Tagging: @slaintetowhump, @wildfaewhump, @fairybean101 who all asked to be tagged once I got around to writing something. If you would like to be or no longer want to be tagged, please let me know!
CW: Nothing, unless you count lack of whump :)
The government says there is no such thing as fae.
If you know where to look, there is technically a law, a footnote of a footnote really, that makes it illegal to be fae. Not to practice their magic or marry humans or anything of the sort. It simply bans their existence.
It doesn't work of course.
Even though fae can use glamour to make themselves appear human, relatively few bother. Their illegality is simply one drop in an ocean of banal injustices. Saying it's illegal to be fae is essentially akin to a sign demanding people stay off the grass: inefficient and unenforced.
That's not to say tensions don't exist. Each species is generally distrustful towards the other broadly. One may view the fae with distaste on the whole while still loving the eccentrics around them, who more often than not are nonhuman. The fae are a monolith, mysterious and absent enough for anyone to project anything onto them. Thus, it's quite easy for one to vocalize their disapproval of the species while viewing their neighbors and friends with greenish tints to their skin, points to their ears and strange lilts to their voice with fondness.

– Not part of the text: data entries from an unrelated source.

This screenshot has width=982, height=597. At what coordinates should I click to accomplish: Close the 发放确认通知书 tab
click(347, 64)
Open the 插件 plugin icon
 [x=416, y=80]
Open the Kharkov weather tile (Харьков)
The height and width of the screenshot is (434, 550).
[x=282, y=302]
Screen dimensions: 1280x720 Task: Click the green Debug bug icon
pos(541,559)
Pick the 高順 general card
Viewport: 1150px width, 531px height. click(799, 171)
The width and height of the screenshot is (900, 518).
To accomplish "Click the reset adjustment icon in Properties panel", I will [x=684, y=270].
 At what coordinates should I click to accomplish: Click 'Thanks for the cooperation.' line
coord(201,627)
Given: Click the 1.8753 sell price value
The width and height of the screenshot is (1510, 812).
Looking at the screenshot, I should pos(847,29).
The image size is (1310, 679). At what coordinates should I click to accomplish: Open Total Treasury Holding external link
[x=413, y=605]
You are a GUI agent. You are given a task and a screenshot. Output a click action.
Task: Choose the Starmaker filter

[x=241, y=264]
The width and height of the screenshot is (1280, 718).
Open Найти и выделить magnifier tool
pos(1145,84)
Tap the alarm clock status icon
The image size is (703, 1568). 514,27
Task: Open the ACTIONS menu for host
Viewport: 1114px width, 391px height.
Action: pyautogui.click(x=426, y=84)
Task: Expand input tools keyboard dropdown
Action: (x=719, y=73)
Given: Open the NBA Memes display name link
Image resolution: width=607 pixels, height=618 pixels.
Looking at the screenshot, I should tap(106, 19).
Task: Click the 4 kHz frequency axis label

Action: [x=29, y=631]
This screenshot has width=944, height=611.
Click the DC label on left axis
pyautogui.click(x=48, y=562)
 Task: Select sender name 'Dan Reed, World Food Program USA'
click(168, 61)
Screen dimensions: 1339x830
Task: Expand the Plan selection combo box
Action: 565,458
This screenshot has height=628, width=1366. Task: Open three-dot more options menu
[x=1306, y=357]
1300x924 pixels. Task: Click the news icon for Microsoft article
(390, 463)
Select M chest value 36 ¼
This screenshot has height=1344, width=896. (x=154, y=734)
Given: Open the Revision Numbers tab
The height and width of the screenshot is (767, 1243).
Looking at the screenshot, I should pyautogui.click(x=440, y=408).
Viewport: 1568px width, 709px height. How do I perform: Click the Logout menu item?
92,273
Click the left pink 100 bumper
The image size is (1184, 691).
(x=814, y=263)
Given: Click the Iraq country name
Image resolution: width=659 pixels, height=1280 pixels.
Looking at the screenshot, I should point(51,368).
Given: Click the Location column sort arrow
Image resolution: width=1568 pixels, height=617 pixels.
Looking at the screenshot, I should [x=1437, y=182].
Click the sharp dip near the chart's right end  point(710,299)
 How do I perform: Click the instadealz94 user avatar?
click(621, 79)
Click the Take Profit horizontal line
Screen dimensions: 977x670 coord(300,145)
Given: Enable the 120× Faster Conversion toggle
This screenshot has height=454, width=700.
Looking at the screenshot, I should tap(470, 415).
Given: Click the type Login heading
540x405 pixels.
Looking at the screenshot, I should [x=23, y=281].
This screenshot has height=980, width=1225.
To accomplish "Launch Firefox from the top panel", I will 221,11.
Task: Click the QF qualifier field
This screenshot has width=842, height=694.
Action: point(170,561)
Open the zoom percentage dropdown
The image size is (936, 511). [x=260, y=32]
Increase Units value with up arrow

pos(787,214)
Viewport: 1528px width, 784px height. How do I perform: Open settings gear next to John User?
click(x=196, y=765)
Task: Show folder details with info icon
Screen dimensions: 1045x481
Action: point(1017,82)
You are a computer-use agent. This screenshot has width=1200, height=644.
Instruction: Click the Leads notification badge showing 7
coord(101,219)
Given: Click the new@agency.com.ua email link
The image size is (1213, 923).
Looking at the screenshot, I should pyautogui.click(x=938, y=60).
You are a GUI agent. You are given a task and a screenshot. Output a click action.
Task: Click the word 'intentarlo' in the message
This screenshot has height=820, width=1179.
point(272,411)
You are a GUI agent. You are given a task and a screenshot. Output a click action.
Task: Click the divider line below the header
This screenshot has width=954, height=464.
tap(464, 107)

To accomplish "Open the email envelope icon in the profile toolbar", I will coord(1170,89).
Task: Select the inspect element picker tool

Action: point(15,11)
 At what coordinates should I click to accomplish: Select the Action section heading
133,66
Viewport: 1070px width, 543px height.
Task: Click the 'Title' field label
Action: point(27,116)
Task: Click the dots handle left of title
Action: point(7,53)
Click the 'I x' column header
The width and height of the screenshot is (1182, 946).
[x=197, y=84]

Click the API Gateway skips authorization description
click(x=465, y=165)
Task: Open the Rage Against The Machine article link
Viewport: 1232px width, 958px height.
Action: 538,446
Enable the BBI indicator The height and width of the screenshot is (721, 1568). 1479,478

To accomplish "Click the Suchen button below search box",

The conflict arose years and years ago, once humans began growing ill.
This would've simply been brushed off if not for the odd symptoms this disease would display. Initially, the plague as it would come to be known would manifest itself in forms of magic, gifted towards those inflicted. Humans, once powerless, now could fly, could heal, could create. However, these newfound powers soon soured --those who could fly now bled from their feet whenever they tried to walk and healers soon realized the more cured, the sicker they became.
Naturally, humans blamed the fae. The fae were distant enough to accuse without having to directly confront them. Those in charge shifted the blame onto the fae and made minor laws knowing they would never be enforced. The only serious precaution ever taken were the testing facilities quietly spread across the country until there was almost one per town. And if those with the plague began to disappear, no one made a fuss. They were to die soon anyways and besides, cases were always decreasing.
Each group blamed the other for their perceived misfortunes.
Neither ever considered that the curse was neither fae nor human but something else entirely.